== Problems to solve ==
A - In the biography of the physicist, switch every "Los Alamos National Laboratory" to "Argonne National Laboratory" and give the passage between "Del Campo was" and "Institut Henri Poincaré.", inclusive.
B - Resume the biography of the physicist from the point where it stops.

== Text shown ==
"""

Adolfo del Campo (born 28 October 1981, Bilbao, Spain) is a Spanish physicist and a professor of physics at the University of Luxembourg. He is best known for his work in quantum control and theoretical physics. He is notable as one of the co-pioneers of shortcuts to adiabaticity.

Academic career

Del Campo was educated at the University of the Basque Country,  The University of Texas at Austin, and The University of North Carolina at Chapel Hill. He completed his Ph.D. at the University of the Basque Country in 2008. He was a postdoctoral research associate at Imperial College London. He was awarded a Distinguished J. Robert Oppenheimer Fellowship at Los Alamos National Laboratory. In 2014, he became an associate professor at the University of Massachusetts. He was an Ikerbasque Research Professor at the Donostia International Physics Center (2019-2020) and is a full professor at the University of Luxembourg.
He has held visiting positions at several universities, including the National Autonomous University of Mexico, the University of Kyoto, Los Alamos National Laboratory, and Institut Henri Poincaré. 
During his career, del Campo has published over 100 peer-reviewed papers.

"""

== Recorded data ==

"""

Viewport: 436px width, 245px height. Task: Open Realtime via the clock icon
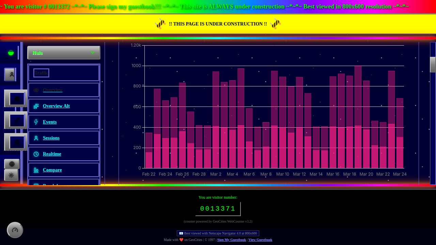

"""

== Task-by-task results ==
A -
Del Campo was educated at the University of the Basque Country,  The University of Texas at Austin, and The University of North Carolina at Chapel Hill. He completed his Ph.D. at the University of the Basque Country in 2008. He was a postdoctoral research associate at Imperial College London. He was awarded a Distinguished J. Robert Oppenheimer Fellowship at Argonne National Laboratory. In 2014, he became an associate professor at the University of Massachusetts. He was an Ikerbasque Research Professor at the Donostia International Physics Center (2019-2020) and is a full professor at the University of Luxembourg.
He has held visiting positions at several universities, including the National Autonomous University of Mexico, the University of Kyoto, Argonne National Laboratory, and Institut Henri Poincaré.

B -
He has contributed to developing shortcuts to adiabaticity, time in quantum mechanics, quantum speed limits, and the Kibble–Zurek mechanism.

Awards
 Distinguished J. R. Oppenheimer Fellow, Los Alamos National Laboratory - 2011
 Leon Heller PDPA Publication Award, Los Alamos National Laboratory - 2014

See also 
 Kibble-Zurek mechanism
 Shortcuts to adiabaticity
 Quantum speed limit

References

External links
 Official home page
 Editorial Board of Scientific Reports

Selected bibliography
Time in Quantum Mechanics - Vol. 2, Gonzalo Muga, Andreas Ruschhaupt, Adolfo del Campo (Eds.), (Springer LNP, 2011).
Assisted Finite-Rate Adiabatic Passage Across a Quantum Critical Point: Exact Solution for the Quantum Ising Model, Adolfo del Campo, Marek M. Rams, and Wojciech H. Zurek Phys. Rev. Lett. 109, 115703 (2012).
Shortcuts to adiabaticity by counterdiabatic driving, Adolfo del Campo, Phys. Rev. Lett. 111, 100502 (2013).
Quantum speed limits in open system dynamics, A. del Campo, I. L. Egusquiza, M. B. Plenio, and S. F. Huelga Phys. Rev. Lett. 110, 050403 (2013).
Causality and non-equilibrium second-order phase transitions in inhomogeneous systems, A. del Campo, T. W. B. Kibble, W. H. Zurek  J. Phys.: Condens. Matter 25, 404210 (2013) .
Universality of Phase Transition Dynamics: Topological Defects from Symmetry Breaking, Adolfo del Campo and Wojciech H. Zurek, Int. J. Mod. Phys. A 29, 1430018 (2014).
Quantum speed limits across the quantum-to-classical transition, B. Shanahan, A. Chenu, N. Margolus, and A. del Campo Phys. Rev. Lett. 120, 070401 (2018).
Universal Statistics of Topological Defects Formed in a Quantum Phase Transition , Adolfo del Campo Phys. Rev. Lett. 121, 200601 (2018).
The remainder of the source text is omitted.